The first section, considering the relations between persons and texts, and taking Paul Otlet and Martin Heidegger as representatives of two distinct viewpoints, may be of most interest to the readers of Journal of Documentation. Otlet is taken as personifying the view of documents as containers of information, used to provide facts to meet specific information needs, while Heidegger personifies a view of documents as providing subjective understanding through a personal relation between book and reader: information retrieval and fact checking vs close reading and hermeneutics.

The second section focusing on indexing and “aboutness”, also presents dichotomy, personified this time by the traditions of Otlet and of Charles Ammi Cutter. The former sees information as an abstract quantity, to be found in documents to satisfy an information need; the latter sees information and documents as essentially synonymous. The conflicted nature of library and information science, unsure as to whether it is really dealing with information or with documents, is well illustrated.

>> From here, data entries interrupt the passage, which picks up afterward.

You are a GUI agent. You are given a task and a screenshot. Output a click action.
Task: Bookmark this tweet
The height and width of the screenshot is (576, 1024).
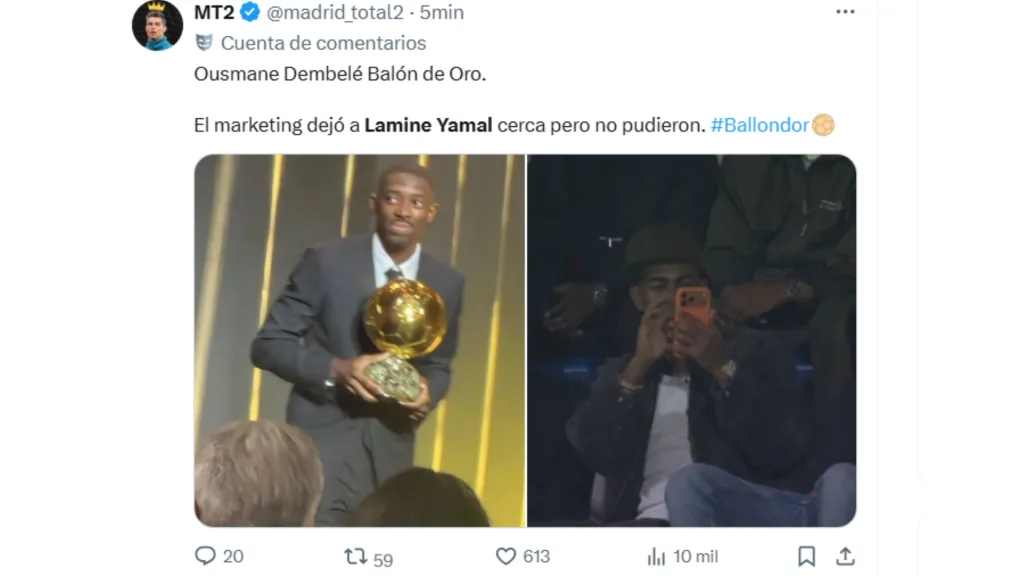806,556
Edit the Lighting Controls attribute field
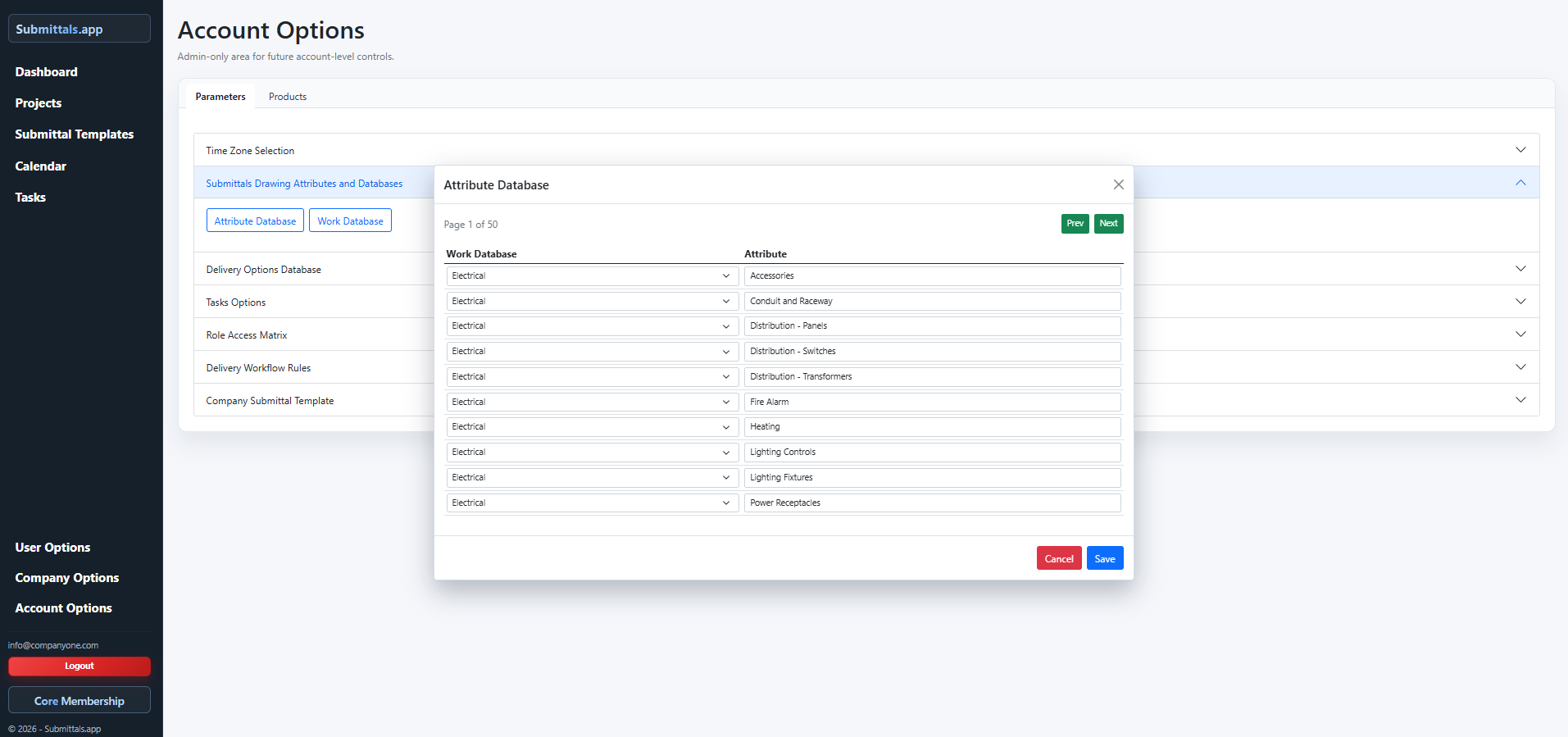The image size is (1568, 737). [x=932, y=453]
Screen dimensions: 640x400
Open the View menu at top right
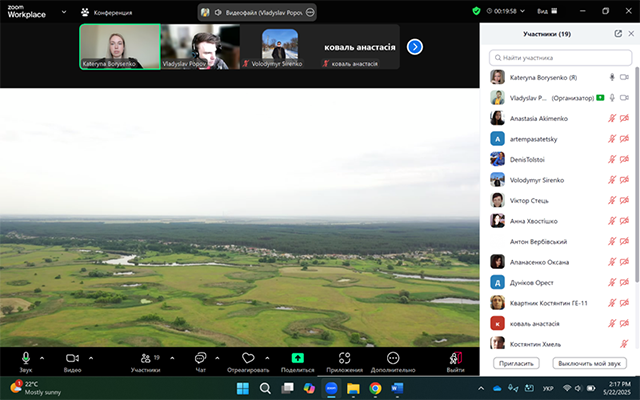point(573,11)
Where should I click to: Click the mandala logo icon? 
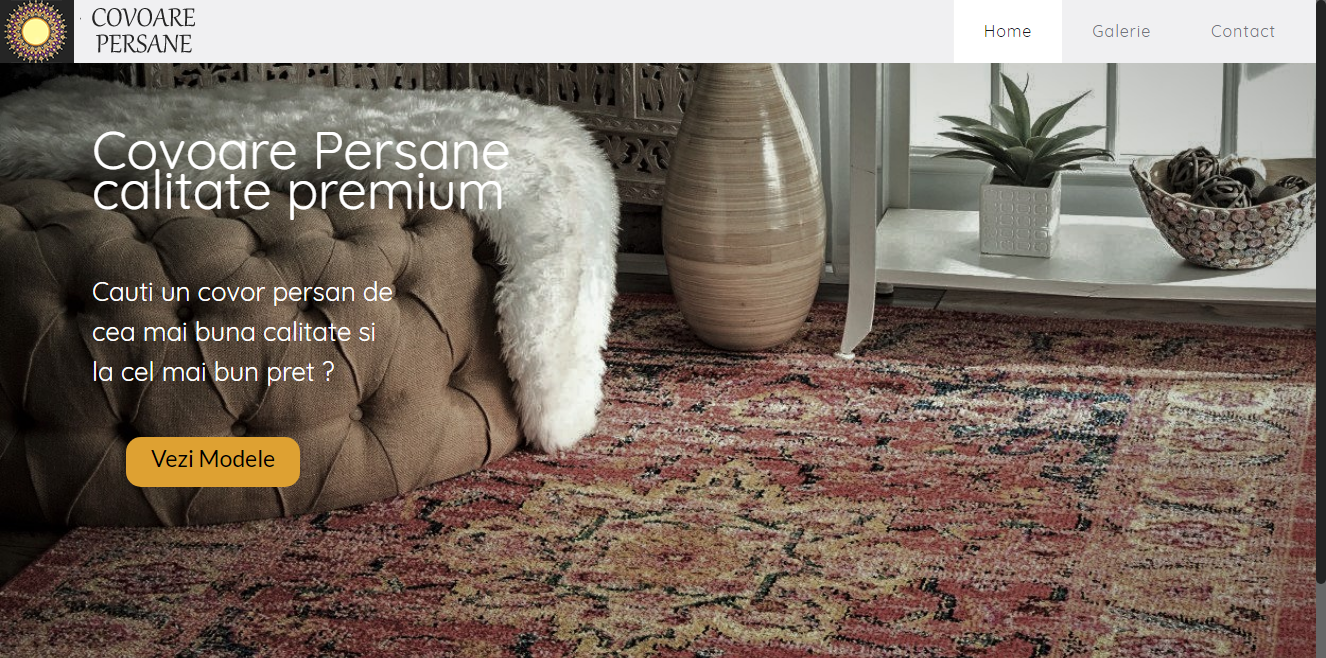(36, 31)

The book is very rich in perspectives on people, documents, the relations between them, and the extent to which their natures overlap; all treated with a rigour which is not always to be found in the LIS literature. Although one may not always accept the author's conclusions, it is hard to quibble with a general theme; that the move from a close reading of a small number of documentary sources to a skimming through sets of “big information” has happened by technological default, and with little critical reflection or analysis.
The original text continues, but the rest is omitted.